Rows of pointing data
'''

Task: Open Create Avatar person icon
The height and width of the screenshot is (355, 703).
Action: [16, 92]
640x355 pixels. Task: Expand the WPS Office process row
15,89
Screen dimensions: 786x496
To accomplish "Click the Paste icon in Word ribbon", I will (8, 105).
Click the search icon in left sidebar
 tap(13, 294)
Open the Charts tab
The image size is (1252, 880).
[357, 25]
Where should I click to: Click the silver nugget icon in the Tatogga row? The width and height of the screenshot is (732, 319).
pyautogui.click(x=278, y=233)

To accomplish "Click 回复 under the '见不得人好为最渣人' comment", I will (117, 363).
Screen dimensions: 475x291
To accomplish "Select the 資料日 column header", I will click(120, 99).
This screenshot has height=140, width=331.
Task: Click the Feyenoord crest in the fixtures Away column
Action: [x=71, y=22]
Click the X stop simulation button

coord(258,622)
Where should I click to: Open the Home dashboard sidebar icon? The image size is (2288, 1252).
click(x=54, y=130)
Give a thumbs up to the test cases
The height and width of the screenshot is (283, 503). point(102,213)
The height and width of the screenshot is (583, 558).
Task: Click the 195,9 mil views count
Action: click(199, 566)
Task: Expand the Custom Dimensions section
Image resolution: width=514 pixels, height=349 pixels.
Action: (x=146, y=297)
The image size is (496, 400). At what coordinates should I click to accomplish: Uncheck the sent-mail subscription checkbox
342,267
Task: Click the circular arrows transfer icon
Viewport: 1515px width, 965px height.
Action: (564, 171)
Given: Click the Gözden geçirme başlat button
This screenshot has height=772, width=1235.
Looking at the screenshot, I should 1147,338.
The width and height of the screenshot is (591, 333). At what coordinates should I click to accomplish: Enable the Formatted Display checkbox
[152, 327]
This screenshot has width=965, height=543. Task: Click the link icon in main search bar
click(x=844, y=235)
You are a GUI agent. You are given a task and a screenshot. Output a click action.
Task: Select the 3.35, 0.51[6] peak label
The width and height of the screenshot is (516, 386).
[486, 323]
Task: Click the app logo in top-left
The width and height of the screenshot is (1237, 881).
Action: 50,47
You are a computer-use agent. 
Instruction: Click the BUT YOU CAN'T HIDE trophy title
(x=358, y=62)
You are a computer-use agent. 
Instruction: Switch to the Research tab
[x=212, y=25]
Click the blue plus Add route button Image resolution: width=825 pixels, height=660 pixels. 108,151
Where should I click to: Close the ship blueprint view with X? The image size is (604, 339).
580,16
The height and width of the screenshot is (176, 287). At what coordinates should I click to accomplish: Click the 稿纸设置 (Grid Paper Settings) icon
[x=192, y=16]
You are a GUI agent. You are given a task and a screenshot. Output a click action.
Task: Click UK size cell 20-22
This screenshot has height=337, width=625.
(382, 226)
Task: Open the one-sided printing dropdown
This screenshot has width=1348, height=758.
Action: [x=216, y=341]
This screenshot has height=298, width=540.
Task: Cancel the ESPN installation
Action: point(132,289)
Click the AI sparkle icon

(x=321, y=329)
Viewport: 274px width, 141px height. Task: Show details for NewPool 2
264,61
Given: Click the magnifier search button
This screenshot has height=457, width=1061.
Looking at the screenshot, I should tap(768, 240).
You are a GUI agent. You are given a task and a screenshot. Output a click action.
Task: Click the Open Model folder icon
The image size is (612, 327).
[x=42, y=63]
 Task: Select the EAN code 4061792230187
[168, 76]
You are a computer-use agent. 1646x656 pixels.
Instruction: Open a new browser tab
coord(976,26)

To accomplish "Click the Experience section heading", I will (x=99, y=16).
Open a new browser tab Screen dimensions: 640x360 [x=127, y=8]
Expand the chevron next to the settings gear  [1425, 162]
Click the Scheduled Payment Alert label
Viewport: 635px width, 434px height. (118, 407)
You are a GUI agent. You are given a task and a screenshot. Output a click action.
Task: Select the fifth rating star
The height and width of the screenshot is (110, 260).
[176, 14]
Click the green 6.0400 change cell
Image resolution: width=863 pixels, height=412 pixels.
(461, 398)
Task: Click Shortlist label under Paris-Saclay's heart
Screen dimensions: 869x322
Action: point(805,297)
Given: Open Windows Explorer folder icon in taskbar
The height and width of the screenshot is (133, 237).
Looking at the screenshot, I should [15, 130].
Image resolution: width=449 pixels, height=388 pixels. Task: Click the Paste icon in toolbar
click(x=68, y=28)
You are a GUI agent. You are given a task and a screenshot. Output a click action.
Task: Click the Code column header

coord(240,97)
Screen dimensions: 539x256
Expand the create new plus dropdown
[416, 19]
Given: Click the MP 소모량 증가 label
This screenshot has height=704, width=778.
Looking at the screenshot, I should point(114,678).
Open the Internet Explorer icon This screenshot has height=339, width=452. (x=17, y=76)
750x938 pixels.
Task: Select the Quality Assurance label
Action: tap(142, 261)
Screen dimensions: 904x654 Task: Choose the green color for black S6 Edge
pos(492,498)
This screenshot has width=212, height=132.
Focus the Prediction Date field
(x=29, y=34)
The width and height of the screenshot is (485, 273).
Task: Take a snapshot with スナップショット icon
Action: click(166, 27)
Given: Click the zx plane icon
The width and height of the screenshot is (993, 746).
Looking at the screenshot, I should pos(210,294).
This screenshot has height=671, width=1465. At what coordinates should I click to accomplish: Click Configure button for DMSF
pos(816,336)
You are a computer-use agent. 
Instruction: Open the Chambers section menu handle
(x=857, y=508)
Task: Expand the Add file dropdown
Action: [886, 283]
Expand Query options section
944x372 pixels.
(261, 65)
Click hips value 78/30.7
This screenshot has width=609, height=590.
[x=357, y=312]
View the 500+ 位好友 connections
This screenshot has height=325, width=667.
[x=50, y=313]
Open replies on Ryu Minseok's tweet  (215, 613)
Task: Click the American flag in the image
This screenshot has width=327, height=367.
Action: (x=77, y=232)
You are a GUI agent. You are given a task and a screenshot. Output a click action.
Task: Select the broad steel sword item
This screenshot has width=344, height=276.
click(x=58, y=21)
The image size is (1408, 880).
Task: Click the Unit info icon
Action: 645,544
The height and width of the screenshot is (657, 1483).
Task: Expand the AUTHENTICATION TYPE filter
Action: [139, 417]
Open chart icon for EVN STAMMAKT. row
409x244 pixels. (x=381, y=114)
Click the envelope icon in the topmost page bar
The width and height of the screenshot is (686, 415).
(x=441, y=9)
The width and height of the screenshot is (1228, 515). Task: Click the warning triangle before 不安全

'''

*Given request:* Rewrite each line of the data above as a Markdown table with the columns Row and Line. Number the lines in order and leave out blank ones.

*Output for this task:*
| Row | Line |
|---|---|
| 1 | Task: Open Create Avatar person icon |
| 2 | The height and width of the screenshot is (355, 703). |
| 3 | Action: [16, 92] |
| 4 | 640x355 pixels. Task: Expand the WPS Office process row |
| 5 | 15,89 |
| 6 | Screen dimensions: 786x496 |
| 7 | To accomplish "Click the Paste icon in Word ribbon", I will (8, 105). |
| 8 | Click the search icon in left sidebar |
| 9 |  tap(13, 294) |
| 10 | Open the Charts tab |
| 11 | The image size is (1252, 880). |
| 12 | [357, 25] |
| 13 | Where should I click to: Click the silver nugget icon in the Tatogga row? The width and height of the screenshot is (732, 319). |
| 14 | pyautogui.click(x=278, y=233) |
| 15 | To accomplish "Click 回复 under the '见不得人好为最渣人' comment", I will (117, 363). |
| 16 | Screen dimensions: 475x291 |
| 17 | To accomplish "Select the 資料日 column header", I will click(120, 99). |
| 18 | This screenshot has height=140, width=331. |
| 19 | Task: Click the Feyenoord crest in the fixtures Away column |
| 20 | Action: [x=71, y=22] |
| 21 | Click the X stop simulation button |
| 22 | coord(258,622) |
| 23 | Where should I click to: Open the Home dashboard sidebar icon? The image size is (2288, 1252). |
| 24 | click(x=54, y=130) |
| 25 | Give a thumbs up to the test cases |
| 26 | The height and width of the screenshot is (283, 503). point(102,213) |
| 27 | The height and width of the screenshot is (583, 558). |
| 28 | Task: Click the 195,9 mil views count |
| 29 | Action: click(199, 566) |
| 30 | Task: Expand the Custom Dimensions section |
| 31 | Image resolution: width=514 pixels, height=349 pixels. |
| 32 | Action: (x=146, y=297) |
| 33 | The image size is (496, 400). At what coordinates should I click to accomplish: Uncheck the sent-mail subscription checkbox |
| 34 | 342,267 |
| 35 | Task: Click the circular arrows transfer icon |
| 36 | Viewport: 1515px width, 965px height. |
| 37 | Action: (564, 171) |
| 38 | Given: Click the Gözden geçirme başlat button |
| 39 | This screenshot has height=772, width=1235. |
| 40 | Looking at the screenshot, I should 1147,338. |
| 41 | The width and height of the screenshot is (591, 333). At what coordinates should I click to accomplish: Enable the Formatted Display checkbox |
| 42 | [152, 327] |
| 43 | This screenshot has width=965, height=543. Task: Click the link icon in main search bar |
| 44 | click(x=844, y=235) |
| 45 | You are a GUI agent. You are given a task and a screenshot. Output a click action. |
| 46 | Task: Select the 3.35, 0.51[6] peak label |
| 47 | The width and height of the screenshot is (516, 386). |
| 48 | [486, 323] |
| 49 | Task: Click the app logo in top-left |
| 50 | The width and height of the screenshot is (1237, 881). |
| 51 | Action: 50,47 |
| 52 | You are a computer-use agent.  |
| 53 | Instruction: Click the BUT YOU CAN'T HIDE trophy title |
| 54 | (x=358, y=62) |
| 55 | You are a computer-use agent.  |
| 56 | Instruction: Switch to the Research tab |
| 57 | [x=212, y=25] |
| 58 | Click the blue plus Add route button Image resolution: width=825 pixels, height=660 pixels. 108,151 |
| 59 | Where should I click to: Close the ship blueprint view with X? The image size is (604, 339). |
| 60 | 580,16 |
| 61 | The height and width of the screenshot is (176, 287). At what coordinates should I click to accomplish: Click the 稿纸设置 (Grid Paper Settings) icon |
| 62 | [x=192, y=16] |
| 63 | You are a GUI agent. You are given a task and a screenshot. Output a click action. |
| 64 | Task: Click UK size cell 20-22 |
| 65 | This screenshot has height=337, width=625. |
| 66 | (382, 226) |
| 67 | Task: Open the one-sided printing dropdown |
| 68 | This screenshot has width=1348, height=758. |
| 69 | Action: [x=216, y=341] |
| 70 | This screenshot has height=298, width=540. |
| 71 | Task: Cancel the ESPN installation |
| 72 | Action: point(132,289) |
| 73 | Click the AI sparkle icon |
| 74 | (x=321, y=329) |
| 75 | Viewport: 274px width, 141px height. Task: Show details for NewPool 2 |
| 76 | 264,61 |
| 77 | Given: Click the magnifier search button |
| 78 | This screenshot has height=457, width=1061. |
| 79 | Looking at the screenshot, I should tap(768, 240). |
| 80 | You are a GUI agent. You are given a task and a screenshot. Output a click action. |
| 81 | Task: Click the Open Model folder icon |
| 82 | The image size is (612, 327). |
| 83 | [x=42, y=63] |
| 84 |  Task: Select the EAN code 4061792230187 |
| 85 | [168, 76] |
| 86 | You are a computer-use agent. 1646x656 pixels. |
| 87 | Instruction: Open a new browser tab |
| 88 | coord(976,26) |
| 89 | To accomplish "Click the Experience section heading", I will (x=99, y=16). |
| 90 | Open a new browser tab Screen dimensions: 640x360 [x=127, y=8] |
| 91 | Expand the chevron next to the settings gear  [1425, 162] |
| 92 | Click the Scheduled Payment Alert label |
| 93 | Viewport: 635px width, 434px height. (118, 407) |
| 94 | You are a GUI agent. You are given a task and a screenshot. Output a click action. |
| 95 | Task: Select the fifth rating star |
| 96 | The height and width of the screenshot is (110, 260). |
| 97 | [176, 14] |
| 98 | Click the green 6.0400 change cell |
| 99 | Image resolution: width=863 pixels, height=412 pixels. |
| 100 | (461, 398) |
| 101 | Task: Click Shortlist label under Paris-Saclay's heart |
| 102 | Screen dimensions: 869x322 |
| 103 | Action: point(805,297) |
| 104 | Given: Open Windows Explorer folder icon in taskbar |
| 105 | The height and width of the screenshot is (133, 237). |
| 106 | Looking at the screenshot, I should [15, 130]. |
| 107 | Image resolution: width=449 pixels, height=388 pixels. Task: Click the Paste icon in toolbar |
| 108 | click(x=68, y=28) |
| 109 | You are a GUI agent. You are given a task and a screenshot. Output a click action. |
| 110 | Task: Click the Code column header |
| 111 | coord(240,97) |
| 112 | Screen dimensions: 539x256 |
| 113 | Expand the create new plus dropdown |
| 114 | [416, 19] |
| 115 | Given: Click the MP 소모량 증가 label |
| 116 | This screenshot has height=704, width=778. |
| 117 | Looking at the screenshot, I should point(114,678). |
| 118 | Open the Internet Explorer icon This screenshot has height=339, width=452. (x=17, y=76) |
| 119 | 750x938 pixels. |
| 120 | Task: Select the Quality Assurance label |
| 121 | Action: tap(142, 261) |
| 122 | Screen dimensions: 904x654 Task: Choose the green color for black S6 Edge |
| 123 | pos(492,498) |
| 124 | This screenshot has width=212, height=132. |
| 125 | Focus the Prediction Date field |
| 126 | (x=29, y=34) |
| 127 | The width and height of the screenshot is (485, 273). |
| 128 | Task: Take a snapshot with スナップショット icon |
| 129 | Action: click(166, 27) |
| 130 | Given: Click the zx plane icon |
| 131 | The width and height of the screenshot is (993, 746). |
| 132 | Looking at the screenshot, I should pos(210,294). |
| 133 | This screenshot has height=671, width=1465. At what coordinates should I click to accomplish: Click Configure button for DMSF |
| 134 | pos(816,336) |
| 135 | You are a computer-use agent.  |
| 136 | Instruction: Open the Chambers section menu handle |
| 137 | (x=857, y=508) |
| 138 | Task: Expand the Add file dropdown |
| 139 | Action: [886, 283] |
| 140 | Expand Query options section |
| 141 | 944x372 pixels. |
| 142 | (261, 65) |
| 143 | Click hips value 78/30.7 |
| 144 | This screenshot has width=609, height=590. |
| 145 | [x=357, y=312] |
| 146 | View the 500+ 位好友 connections |
| 147 | This screenshot has height=325, width=667. |
| 148 | [x=50, y=313] |
| 149 | Open replies on Ryu Minseok's tweet  (215, 613) |
| 150 | Task: Click the American flag in the image |
| 151 | This screenshot has width=327, height=367. |
| 152 | Action: (x=77, y=232) |
| 153 | You are a GUI agent. You are given a task and a screenshot. Output a click action. |
| 154 | Task: Select the broad steel sword item |
| 155 | This screenshot has width=344, height=276. |
| 156 | click(x=58, y=21) |
| 157 | The image size is (1408, 880). |
| 158 | Task: Click the Unit info icon |
| 159 | Action: 645,544 |
| 160 | The height and width of the screenshot is (657, 1483). |
| 161 | Task: Expand the AUTHENTICATION TYPE filter |
| 162 | Action: [139, 417] |
| 163 | Open chart icon for EVN STAMMAKT. row |
| 164 | 409x244 pixels. (x=381, y=114) |
| 165 | Click the envelope icon in the topmost page bar |
| 166 | The width and height of the screenshot is (686, 415). |
| 167 | (x=441, y=9) |
| 168 | The width and height of the screenshot is (1228, 515). Task: Click the warning triangle before 不安全 |